**DOCUMENT SECTION:**
This commentary was written by CBSNews.com's Dick Meyer.



We have become serial character assassins.

Don Imus is just the latest example of something sad and unattractive: we have an insatiable, mean bloodlust for bringing people down.

By "we" I mean me. And you. And Imus, who of course has made millions tearing people apart and cackling at the demise of other famous high and mighties.

The collective "we" that is, I suppose, contemporary American culture has made character destruction and celebrity-slaughter the gladiator sport of our day.

People don't get ruined in football and boxing except by accident. But it is the goal of the culture of the character assassins. And the Coliseum is columns like this, Web sites like this and television networks like this. The Coliseum is filled with people like you and me.

We are all part of it. Who hasn't enjoyed the downfall of some famous person — be it Mark Foley, Ted Haggerty, Bill Clinton, Sandy Berger, Britney Spears or Martha Stewart?

The merits or demerits, guilt or innocence of any of these names in the news are absolutely irrelevant to what I'm talking about. Some of us hate some people. Period.

Plenty of bad people get their just comeuppance; plenty of innocents get slaughtered too. I won't even bother to give my views about Imus. I can't believe anyone in the world cares what anybody else thinks anymore: every possible opinion on the matter has been stated somewhere in the yakking universe five times, loud and soft.

The point is this sordid personality destruction has become a repetitive public ritual and we're hooked on it. Numbers crunchers could probably make graphs of the frequency and intensity of Great Falls. And of our voyeuristic, uncharitable fascination with them.

The Duke lacrosse team learned it can happen to ordinary people too, that unknowns can become knowns — famous and infamous — in one fast news cycle. A year and $3.5 million later, the accused Duke players have legal redemption but untold scars as well.

Their problems weren't caused only by a morally bankrupt prosecutor, but by a culture that was rooting for the fall of these privileged white boys who played with strippers. They certainly had their defenders in the world of professional arguers as well. That just meant that the whole case became an "issue" — partisan, divisive, loud and cruel.

It isn't hard to understand why there are so many character lynchings. There are a lot of rats and phonies in this world. Is the national supply of famous creeps higher than at other points in our history? Absolutely, simply because the supply of media is so vastly greater. More media, more bandwidth to create celebrities and then stalk them.

**WRITTEN TASKS:**
**1)** Reproduce, word for word, the stretch of the commentary from "Their problems weren't" through "then stalk them.".
**2)** Shorten the paragraph of the commentary that begins "The Duke lacrosse team learned" and keep its main facts.

**INFORMATION PROVIDED:**
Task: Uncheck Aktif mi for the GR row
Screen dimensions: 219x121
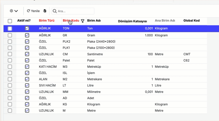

**EXERCISE ANSWERS:**
**1)**
Their problems weren't caused only by a morally bankrupt prosecutor, but by a culture that was rooting for the fall of these privileged white boys who played with strippers. They certainly had their defenders in the world of professional arguers as well. That just meant that the whole case became an "issue" — partisan, divisive, loud and cruel.

It isn't hard to understand why there are so many character lynchings. There are a lot of rats and phonies in this world. Is the national supply of famous creeps higher than at other points in our history? Absolutely, simply because the supply of media is so vastly greater. More media, more bandwidth to create celebrities and then stalk them.

**2)** The Duke lacrosse team showed that ordinary, unknown people can become famous or infamous within one fast news cycle. After a year and $3.5 million, the accused players have legal redemption but also untold scars.